Glutamate measurements using edited MRS

Abstract Purpose To demonstrate J‐ difference coediting of glutamate using Hadamard encoding and reconstruction of Mescher‐Garwood‐edited spectroscopy (HERMES). Methods Density‐matrix simulations of HERMES (TE 80 ms) and 1D J ‐resolved (TE 31–229 ms) of glutamate (Glu), glutamine (Gln), γ‐aminobutyric acid (GABA), and glutathione (GSH) were performed. HERMES comprised four sub‐experiments with editing pulses applied as follows: (A) 1.9/4.56 ppm simultaneously (ON GABA /ON GSH ); (B) 1.9 ppm only (ON GABA /OFF GSH ); (C) 4.56 ppm only (OFF GABA /ON GSH ); and (D) 7.5 ppm (OFF GABA /OFF GSH ). Phantom HERMES and 1D J ‐resolved experiments of Glu were performed. Finally, in vivo HERMES (20‐ms editing pulses) and 1D J ‐resolved (TE 31–229 ms) experiments were performed on 137 participants using 3 T MRI scanners. LCModel was used for quantification. Results HERMES simulation and phantom experiments show a Glu‐edited signal at 2.34 ppm in the Hadamard sum combination A+B+C+D with no overlapping Gln signal.
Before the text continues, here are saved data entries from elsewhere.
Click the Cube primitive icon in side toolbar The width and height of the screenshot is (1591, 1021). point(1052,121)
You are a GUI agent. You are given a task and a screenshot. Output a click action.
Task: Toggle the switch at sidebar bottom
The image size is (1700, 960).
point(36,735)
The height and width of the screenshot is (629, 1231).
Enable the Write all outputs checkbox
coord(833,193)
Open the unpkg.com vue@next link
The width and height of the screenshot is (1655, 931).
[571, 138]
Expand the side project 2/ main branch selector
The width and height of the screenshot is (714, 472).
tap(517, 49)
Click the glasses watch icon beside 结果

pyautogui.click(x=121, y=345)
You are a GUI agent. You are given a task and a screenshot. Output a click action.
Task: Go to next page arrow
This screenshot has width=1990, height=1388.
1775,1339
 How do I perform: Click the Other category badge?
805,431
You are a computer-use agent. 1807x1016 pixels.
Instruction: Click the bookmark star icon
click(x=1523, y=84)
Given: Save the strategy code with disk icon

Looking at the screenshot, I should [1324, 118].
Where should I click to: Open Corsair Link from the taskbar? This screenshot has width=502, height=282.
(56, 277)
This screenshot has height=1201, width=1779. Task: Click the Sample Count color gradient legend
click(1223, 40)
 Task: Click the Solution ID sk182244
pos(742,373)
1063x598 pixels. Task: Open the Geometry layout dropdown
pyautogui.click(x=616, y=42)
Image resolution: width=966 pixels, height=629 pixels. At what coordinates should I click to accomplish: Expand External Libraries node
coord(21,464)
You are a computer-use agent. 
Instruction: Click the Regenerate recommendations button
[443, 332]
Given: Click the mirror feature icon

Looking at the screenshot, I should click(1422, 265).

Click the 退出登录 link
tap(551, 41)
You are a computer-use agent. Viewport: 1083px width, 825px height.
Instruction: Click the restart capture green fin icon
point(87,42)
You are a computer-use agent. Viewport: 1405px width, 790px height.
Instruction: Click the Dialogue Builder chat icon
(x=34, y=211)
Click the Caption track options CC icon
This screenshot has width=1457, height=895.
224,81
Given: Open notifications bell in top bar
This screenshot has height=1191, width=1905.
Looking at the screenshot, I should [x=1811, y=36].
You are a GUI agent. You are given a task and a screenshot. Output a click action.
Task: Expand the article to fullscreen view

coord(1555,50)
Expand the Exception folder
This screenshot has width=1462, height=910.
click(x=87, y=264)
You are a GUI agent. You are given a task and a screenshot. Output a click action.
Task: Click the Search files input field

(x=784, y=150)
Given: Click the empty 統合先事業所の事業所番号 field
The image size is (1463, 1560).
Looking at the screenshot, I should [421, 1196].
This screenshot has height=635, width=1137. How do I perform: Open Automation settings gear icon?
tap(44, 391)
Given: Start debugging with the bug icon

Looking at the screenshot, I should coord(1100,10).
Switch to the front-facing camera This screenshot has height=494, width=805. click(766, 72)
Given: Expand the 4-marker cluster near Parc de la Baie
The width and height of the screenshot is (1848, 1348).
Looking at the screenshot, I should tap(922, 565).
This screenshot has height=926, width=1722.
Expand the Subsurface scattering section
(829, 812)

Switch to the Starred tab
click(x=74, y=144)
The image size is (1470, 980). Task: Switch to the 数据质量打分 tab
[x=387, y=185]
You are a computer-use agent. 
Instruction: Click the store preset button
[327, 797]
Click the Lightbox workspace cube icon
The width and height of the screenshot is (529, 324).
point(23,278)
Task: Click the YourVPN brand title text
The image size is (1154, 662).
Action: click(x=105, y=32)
The J ‐resolved simulations and phantom experiments show substantial TE modulation of the Glu and Gln signals across the TEs, whose average yields a well‐resolved Glu signal closely matching the Glu‐edited signal from the HERMES sum spectrum. In vivo quantification of Glu show that the two methods are highly correlated ( p < 0.001) with a bias of ∼10%, along with similar between‐subject coefficients of variation (HERMES/TE‐averaged: ∼7.3%/∼6.9%). Other Hadamard combinations produce the expected GABA‐edited (A+B–C–D) or GSH‐edited (A–B+C–D) signal. Conclusion HERMES simulation and phantom experiments show the separation of Glu from Gln. In vivo HERMES experiments yield Glu (without Gln), GABA, and GSH in a single MRS scan.